- Born: 21 April 1921 Linz, Austria
- Died: 31 December 2003 (aged 82) Berlin
- Occupation: Operatic contralto

= Sieglinde Wagner =

Austrian opera singer

Sieglinde Wagner (21 April 1921 – 31 December 2003) was an Austrian operatic contralto, who also sang mezzo-soprano roles.

Wagner was born in Linz, and studied in Linz and Munich. In 1947, she made her debut at the Vienna State Opera. Two years later, she was hired by Wilhelm Furtwängler to sing in The Magic Flute at the Salzburg Festival. After this successful collaboration, Furtwängler signed her to sing Floßhilde and Grimgerde in Richard Wagner's Der Ring des Nibelungen at La Scala. This was the beginning of a career that included many of Wagner's contralto roles (she and the composer were not related).

In 1950, Wagner sang as a contralto, as Prince Orlovsky in Die Fledermaus.

In 1952, she made her first appearance at the Städtische Oper Berlin as Maddalena in Rigoletto. She sang Carmen there in December of the same year. She would sing at the Berlin Opera for the next 34 years.

COMPLETE THE FOLLOWING =
1. Copy the part of the Sieglinde Wagner biography that opens with the words containing "In 1950, Wagner" and closes with "next 34 years.", substituting "Deutsche Oper Berlin" for "Berlin Opera".
2. Carry the Sieglinde Wagner biography on past its final sentence.
The material that follows isn't needed for anything here.

DATA PROVIDED =
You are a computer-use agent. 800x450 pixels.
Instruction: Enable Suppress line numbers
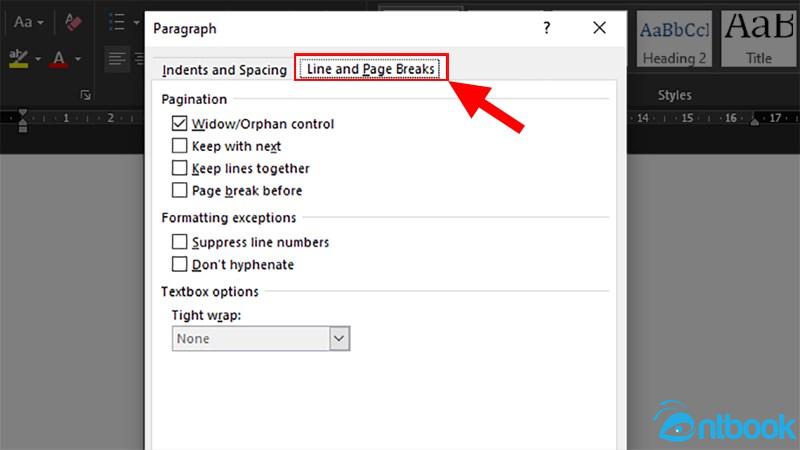point(179,242)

ANSWERS BY TASK =
1.
In 1950, Wagner sang as a contralto, as Prince Orlovsky in Die Fledermaus.

In 1952, she made her first appearance at the Städtische Oper Berlin as Maddalena in Rigoletto. She sang Carmen there in December of the same year. She would sing at the Deutsche Oper Berlin for the next 34 years.

2.
Sieglinde Wagner had a very wide repertoire, including Clairon in Richard Strauss's Capriccio, Annina in Der Rosenkavalier, Magdalena in Die Meistersinger von Nürnberg, Fenena in Nabucco, the mother in Hansel and Gretel and Mary in The Flying Dutchman.

In 1963, she was awarded the title of Kammersänger by the senate of Berlin. She was active for many years at the festivals in Bayreuth, Edinburgh, Glyndebourne, and Salzburg under conductors such as Otto Klemperer, Wilhelm Furtwängler, Clemens Krauss, Fritz Busch, Karl Böhm, Herbert von Karajan, Wolfgang Sawallisch and Rudolf Kempe.

She made numerous recordings with casts, including The Magic Flute with Karl Böhm, Fritz Wunderlich, Roberta Peters, and Dietrich Fischer-Dieskau.

She retired from singing in 1986. She died in a Berlin hospital in 2003, at the age of 82.